You can also change the alignment, justification and direction of all your layouts with FlexLayout. You can have a look at it’s official documentation to get a better idea about how to include it in your mobile apps.
Source – Xamarin
With Cascading StyleSheets (CSS), styling your FlexLayout is easier than ever. As both these functions go hand-in-hand, it was kind of a no-brainer for them to add the functionality of coding using CSS on the platform.
On top of it, you can now code in XAML as well.
With all these features added to Xamarin 3.0, now you have an option to choose the language you feel most productive in, which is great for the huge developer community of Xamarin.
You can add it as a separate CSS file in your project or in-line with your Resources. To learn more about how to add them in your project, you can head over to it’s official documentation by the Xamarin team.
3. Visual State Manager
Source – Xamarin
Defining the various states of your layouts and controls declaratively in XAML or C# is easier than ever in Xamarin 3.0 with the new ‘Visual State Manager’ (VSM). While this feature is already loved by many on other XAML platforms, it has made its debut in Xamarin now in the form of Xamarin.Forms 3.0.
It also provides a structured way to make visual changes to the user interface of your project directly from code, a new feature. In most cases, it’s defined in XAML only.

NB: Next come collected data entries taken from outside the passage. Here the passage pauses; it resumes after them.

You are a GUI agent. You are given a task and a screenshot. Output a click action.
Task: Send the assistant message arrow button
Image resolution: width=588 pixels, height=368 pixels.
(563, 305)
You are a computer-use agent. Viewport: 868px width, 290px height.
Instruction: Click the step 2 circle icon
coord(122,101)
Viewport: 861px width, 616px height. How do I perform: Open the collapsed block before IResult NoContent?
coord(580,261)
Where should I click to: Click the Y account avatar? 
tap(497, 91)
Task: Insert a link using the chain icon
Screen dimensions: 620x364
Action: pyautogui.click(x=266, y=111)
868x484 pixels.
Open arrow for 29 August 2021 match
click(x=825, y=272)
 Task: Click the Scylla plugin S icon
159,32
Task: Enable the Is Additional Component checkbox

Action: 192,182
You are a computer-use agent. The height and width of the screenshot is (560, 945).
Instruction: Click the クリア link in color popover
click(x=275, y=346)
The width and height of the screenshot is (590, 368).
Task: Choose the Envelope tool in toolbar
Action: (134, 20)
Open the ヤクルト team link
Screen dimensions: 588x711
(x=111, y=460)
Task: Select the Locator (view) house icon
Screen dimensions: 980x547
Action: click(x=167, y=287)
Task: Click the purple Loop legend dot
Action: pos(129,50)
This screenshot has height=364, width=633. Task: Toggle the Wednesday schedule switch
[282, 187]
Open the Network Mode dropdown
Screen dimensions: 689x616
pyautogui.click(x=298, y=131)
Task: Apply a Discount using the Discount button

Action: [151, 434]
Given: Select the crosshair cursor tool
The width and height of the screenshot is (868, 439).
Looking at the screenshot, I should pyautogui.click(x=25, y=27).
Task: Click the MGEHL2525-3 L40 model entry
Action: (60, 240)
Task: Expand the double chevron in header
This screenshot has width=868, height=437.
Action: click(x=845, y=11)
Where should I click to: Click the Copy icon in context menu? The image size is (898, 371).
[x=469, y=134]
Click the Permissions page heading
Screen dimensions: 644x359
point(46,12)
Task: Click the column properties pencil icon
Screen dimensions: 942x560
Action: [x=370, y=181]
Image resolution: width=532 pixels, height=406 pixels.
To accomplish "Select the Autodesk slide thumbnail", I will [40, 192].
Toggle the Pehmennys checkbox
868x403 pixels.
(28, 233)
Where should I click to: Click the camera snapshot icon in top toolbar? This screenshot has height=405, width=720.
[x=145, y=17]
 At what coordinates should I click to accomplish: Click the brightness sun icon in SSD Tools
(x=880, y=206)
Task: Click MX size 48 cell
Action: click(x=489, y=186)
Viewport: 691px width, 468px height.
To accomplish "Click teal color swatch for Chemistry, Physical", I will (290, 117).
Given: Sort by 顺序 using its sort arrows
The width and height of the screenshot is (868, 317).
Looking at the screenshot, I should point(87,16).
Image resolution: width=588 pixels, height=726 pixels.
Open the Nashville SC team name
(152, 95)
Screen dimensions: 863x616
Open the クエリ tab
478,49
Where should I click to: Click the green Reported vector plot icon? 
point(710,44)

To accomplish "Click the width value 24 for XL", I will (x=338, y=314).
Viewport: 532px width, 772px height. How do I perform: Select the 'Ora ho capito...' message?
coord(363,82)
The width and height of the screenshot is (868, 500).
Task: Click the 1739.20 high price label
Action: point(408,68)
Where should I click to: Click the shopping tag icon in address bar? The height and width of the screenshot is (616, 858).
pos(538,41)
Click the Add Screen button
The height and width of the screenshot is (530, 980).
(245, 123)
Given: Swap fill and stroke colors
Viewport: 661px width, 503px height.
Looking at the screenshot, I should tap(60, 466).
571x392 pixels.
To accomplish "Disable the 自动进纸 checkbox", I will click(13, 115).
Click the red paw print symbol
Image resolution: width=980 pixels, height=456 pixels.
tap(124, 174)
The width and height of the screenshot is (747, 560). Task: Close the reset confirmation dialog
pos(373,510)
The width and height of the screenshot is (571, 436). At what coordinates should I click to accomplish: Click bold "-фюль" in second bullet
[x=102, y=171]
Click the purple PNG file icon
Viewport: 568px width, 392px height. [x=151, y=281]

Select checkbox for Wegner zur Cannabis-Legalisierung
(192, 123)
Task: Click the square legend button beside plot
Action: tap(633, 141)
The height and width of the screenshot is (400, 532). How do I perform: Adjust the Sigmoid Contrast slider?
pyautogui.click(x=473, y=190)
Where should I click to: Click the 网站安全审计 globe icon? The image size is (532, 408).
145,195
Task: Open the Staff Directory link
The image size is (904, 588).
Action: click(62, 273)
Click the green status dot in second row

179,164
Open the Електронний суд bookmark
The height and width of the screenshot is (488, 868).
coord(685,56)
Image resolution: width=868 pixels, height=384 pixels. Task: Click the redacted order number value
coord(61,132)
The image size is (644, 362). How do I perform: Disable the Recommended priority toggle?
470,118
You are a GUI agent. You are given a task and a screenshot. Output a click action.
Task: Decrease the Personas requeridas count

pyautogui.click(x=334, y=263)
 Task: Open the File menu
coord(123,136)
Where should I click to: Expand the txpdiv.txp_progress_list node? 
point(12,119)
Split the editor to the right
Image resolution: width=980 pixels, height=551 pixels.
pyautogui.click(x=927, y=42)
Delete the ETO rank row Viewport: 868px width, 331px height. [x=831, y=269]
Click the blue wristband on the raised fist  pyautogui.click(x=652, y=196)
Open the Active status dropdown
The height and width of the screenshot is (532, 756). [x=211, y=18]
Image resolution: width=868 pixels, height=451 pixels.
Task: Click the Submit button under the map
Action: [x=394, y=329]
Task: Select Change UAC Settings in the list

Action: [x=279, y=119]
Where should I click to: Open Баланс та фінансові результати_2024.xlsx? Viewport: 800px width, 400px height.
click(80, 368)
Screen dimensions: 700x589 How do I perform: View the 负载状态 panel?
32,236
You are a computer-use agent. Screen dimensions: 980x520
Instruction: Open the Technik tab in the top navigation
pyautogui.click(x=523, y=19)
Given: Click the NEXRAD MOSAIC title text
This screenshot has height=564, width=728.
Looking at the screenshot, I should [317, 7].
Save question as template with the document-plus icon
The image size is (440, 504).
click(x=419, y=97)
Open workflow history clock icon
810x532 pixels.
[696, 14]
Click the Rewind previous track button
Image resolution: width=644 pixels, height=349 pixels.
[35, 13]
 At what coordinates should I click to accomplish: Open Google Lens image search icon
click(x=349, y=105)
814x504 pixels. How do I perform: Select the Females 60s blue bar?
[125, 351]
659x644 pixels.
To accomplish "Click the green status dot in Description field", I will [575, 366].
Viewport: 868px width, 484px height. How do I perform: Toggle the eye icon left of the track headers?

Learn how to add VSM markup in your project from it’s official documentation.
4. Right-to-left Localization
A new ‘FlowDirection’ property on layouts and text controls is added to Xamarin.Forms 3.0 to make it easier for developers to support right-to-left languages like Arabic and Hebrew, killing the need to add effects or platform-specifics – the methods used mostly by developers before the update.
These 4 are the major updates in Xamarin.Forms 3.0, if you want to look at the myriad of minor updates Xamarin.Forms 3.0 is studded with you can have a look at Xamarin 3.0’s official release paper.